◆ ACTION ITEM:
Please copy every line from the records below that contains the string "will".

[Extracted records]
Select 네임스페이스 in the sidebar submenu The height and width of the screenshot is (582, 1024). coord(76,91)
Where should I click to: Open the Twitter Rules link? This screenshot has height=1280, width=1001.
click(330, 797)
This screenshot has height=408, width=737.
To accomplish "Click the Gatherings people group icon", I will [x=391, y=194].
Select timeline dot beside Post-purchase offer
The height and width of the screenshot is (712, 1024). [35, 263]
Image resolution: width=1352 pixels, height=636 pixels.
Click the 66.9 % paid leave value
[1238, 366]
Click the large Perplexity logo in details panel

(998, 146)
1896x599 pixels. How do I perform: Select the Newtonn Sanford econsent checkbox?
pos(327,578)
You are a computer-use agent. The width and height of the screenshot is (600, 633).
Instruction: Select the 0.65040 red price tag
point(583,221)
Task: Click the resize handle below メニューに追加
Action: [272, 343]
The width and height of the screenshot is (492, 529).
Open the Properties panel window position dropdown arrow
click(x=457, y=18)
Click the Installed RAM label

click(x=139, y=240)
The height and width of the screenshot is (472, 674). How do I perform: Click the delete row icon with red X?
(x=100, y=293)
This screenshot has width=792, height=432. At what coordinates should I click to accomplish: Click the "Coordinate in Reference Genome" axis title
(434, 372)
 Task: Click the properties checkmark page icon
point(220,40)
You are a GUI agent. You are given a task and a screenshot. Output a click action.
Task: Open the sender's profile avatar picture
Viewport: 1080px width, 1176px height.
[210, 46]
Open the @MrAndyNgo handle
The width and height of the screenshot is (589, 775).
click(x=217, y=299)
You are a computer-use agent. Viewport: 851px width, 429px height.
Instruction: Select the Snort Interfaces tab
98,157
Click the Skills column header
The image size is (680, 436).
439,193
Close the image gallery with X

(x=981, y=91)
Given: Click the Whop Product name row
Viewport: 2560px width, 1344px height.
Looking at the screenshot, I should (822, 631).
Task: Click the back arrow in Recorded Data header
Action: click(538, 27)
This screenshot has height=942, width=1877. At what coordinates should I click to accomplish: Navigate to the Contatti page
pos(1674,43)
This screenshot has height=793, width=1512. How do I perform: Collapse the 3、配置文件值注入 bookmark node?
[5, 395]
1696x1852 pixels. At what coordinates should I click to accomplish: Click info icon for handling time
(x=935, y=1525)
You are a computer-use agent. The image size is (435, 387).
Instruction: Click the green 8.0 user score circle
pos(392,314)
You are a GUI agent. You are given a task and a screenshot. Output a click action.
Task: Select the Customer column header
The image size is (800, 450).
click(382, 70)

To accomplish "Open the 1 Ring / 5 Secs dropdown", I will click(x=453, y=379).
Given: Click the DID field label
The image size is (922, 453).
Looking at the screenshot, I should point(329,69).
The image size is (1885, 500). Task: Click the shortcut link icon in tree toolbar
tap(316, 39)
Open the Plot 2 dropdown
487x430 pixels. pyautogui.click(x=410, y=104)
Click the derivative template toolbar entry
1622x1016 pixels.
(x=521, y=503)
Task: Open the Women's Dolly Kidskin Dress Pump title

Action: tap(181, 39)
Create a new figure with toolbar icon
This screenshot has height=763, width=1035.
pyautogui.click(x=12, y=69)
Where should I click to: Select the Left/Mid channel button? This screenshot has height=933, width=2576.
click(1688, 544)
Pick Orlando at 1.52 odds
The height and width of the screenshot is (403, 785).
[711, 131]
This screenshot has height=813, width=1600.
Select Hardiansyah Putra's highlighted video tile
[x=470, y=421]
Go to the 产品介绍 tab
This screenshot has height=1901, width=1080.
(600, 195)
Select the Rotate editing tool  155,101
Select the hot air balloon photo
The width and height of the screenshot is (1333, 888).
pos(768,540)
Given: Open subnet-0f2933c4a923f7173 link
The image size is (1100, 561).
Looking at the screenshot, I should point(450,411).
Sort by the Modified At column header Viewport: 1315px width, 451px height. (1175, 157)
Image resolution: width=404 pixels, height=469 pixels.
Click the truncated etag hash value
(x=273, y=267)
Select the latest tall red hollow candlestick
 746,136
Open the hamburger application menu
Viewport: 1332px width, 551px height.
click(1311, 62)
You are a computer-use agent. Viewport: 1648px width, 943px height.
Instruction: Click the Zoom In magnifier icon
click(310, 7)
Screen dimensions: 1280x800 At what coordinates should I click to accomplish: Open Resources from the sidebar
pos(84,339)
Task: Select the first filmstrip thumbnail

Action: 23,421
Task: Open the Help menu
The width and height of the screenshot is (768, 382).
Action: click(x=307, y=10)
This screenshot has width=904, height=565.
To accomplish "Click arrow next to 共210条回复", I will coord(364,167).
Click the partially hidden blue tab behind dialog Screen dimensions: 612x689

◆ SOLUTION TO THE PROBLEM:
To accomplish "Click the Gatherings people group icon", I will [x=391, y=194].
To accomplish "Open the 1 Ring / 5 Secs dropdown", I will click(x=453, y=379).
To accomplish "Click arrow next to 共210条回复", I will coord(364,167).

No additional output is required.